SYDNEY: Asian stocks posted a fourth consecutive weekly decline on Friday and bonds took major losses as investors scrambled to hold on to the US Federal Reserve’s interest rate outlook while currency markets ended a wild week on edge. .
Fed members’ projections for aggressive growth and consistently higher rates for the next year or so have sparked another round of dollar buying that is driving other assets.
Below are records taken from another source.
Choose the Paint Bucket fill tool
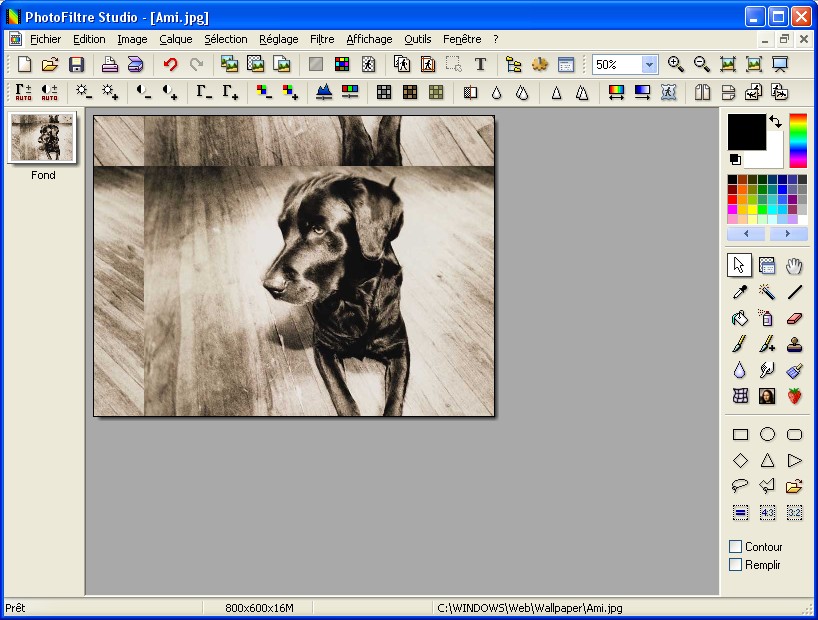Viewport: 818px width, 620px height. click(740, 318)
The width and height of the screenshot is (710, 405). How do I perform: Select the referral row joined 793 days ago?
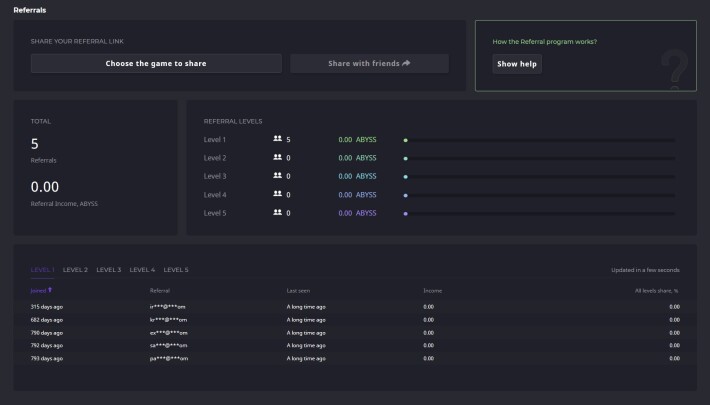click(355, 358)
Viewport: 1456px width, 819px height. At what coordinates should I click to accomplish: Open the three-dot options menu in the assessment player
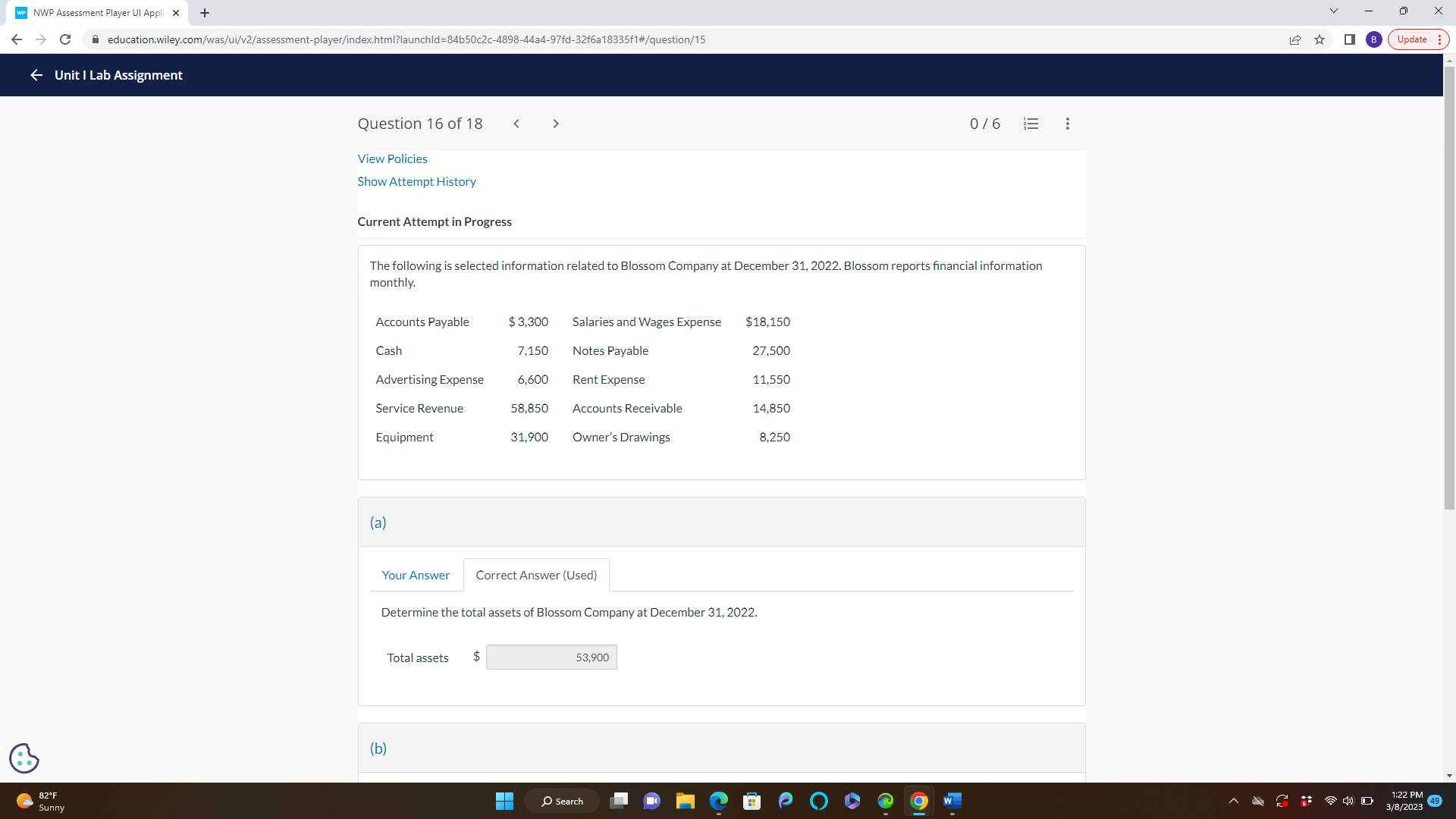1067,123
World stocks hit a two-year low on Thursday and are down 3 per cent this week. The euro and yen fell to 20-year lows and on Thursday, Japanese officials stepped into the market to buy the yen for the first time since 1998 and halt its decline.
The resulting spike has the yen up to 142.20 per dollar and is on course for its best week in more than a month and, for now, has put the brakes on the broader dollar’s gains.
Among regional markets, MSCI’s broadest index of Asia-Pacific shares outside Japan fell 0.5 per cent to a two-year low. It has fallen by 3 per cent this week. Japan’s Nikkei was closed for a public holiday on the occasion of the autumn equinox.
Overnight, Wall Street indexes fell and the long-term US Treasury was dumped — raising the 10-year yield by nearly 20 basis points to 3.71 percent — as traders kept US interest rates above 4 percent for some time. Tried to adjust the probability. ,
“The 10-year was holding up to the new calibrated cash rate,” Westpac’s head of rates strategy Damian McCullough said in Sydney.
“If you think the front-end is going to peak at 4.60 per cent, can you really sustain the 10-year bond yield at 3.70 per cent?” They said.
“It’s very attractive price action… I think this volatility is going to spread across all markets in the near term (until) the rate market stabilizes.”
S&P 500 futures rose 0.1 per cent and European futures 0.4 per cent at the start of the Asia session.
Hikers this week saw interest rates rising almost everywhere in the world, with Britain, Sweden, Switzerland and Norway seeing huge sell-offs in European bond markets, especially of gilt.
But the Fed’s approach has seen that both safety flows and higher yields in the money market help the greenback, while the energy crisis and the war on the door weigh the euro.
Preliminary manufacturing surveys in Europe and the UK’s new finance minister announcing his “growth plan” brightened the day ahead.
The euro was last at $0.9844, a fraction from Thursday’s 20-year trough at $0.9807 – although all eyes are on the yen.
Japan hasn’t disclosed the size or details of its yen purchases, but the dollar/yen took two big feet down during Asia and London trading late on Thursday and the risk of the other may have scared speculators off for a while. enough for.
“It changes market dynamics in terms of risk-reward for short-term players,” said UBS strategist James Malcolm.
The Australian and New Zealand dollars are hovering near their lowest levels since mid-2020, with the Australian dollar at $0.6638 and the kiwi at $0.5852.
Sterling was pegged at $1.1226, the lowest in nearly four decades.
China’s yuan settled at 7.0964 per dollar in offshore trade on Friday, the lowest in more than two years and within striking distance of a record low.
Oil is expected to suffer weekly losses in commodity markets as a hike in rates raised demand concerns. Brent crude futures were trading at $90.58 in Asia on Friday.
Gold, which provides no earnings, has suffered as US yields rose and was last flat at $1,671 an ounce.
Bitcoin has also been battered and held at $19,322 amid the flight from the riskier asset.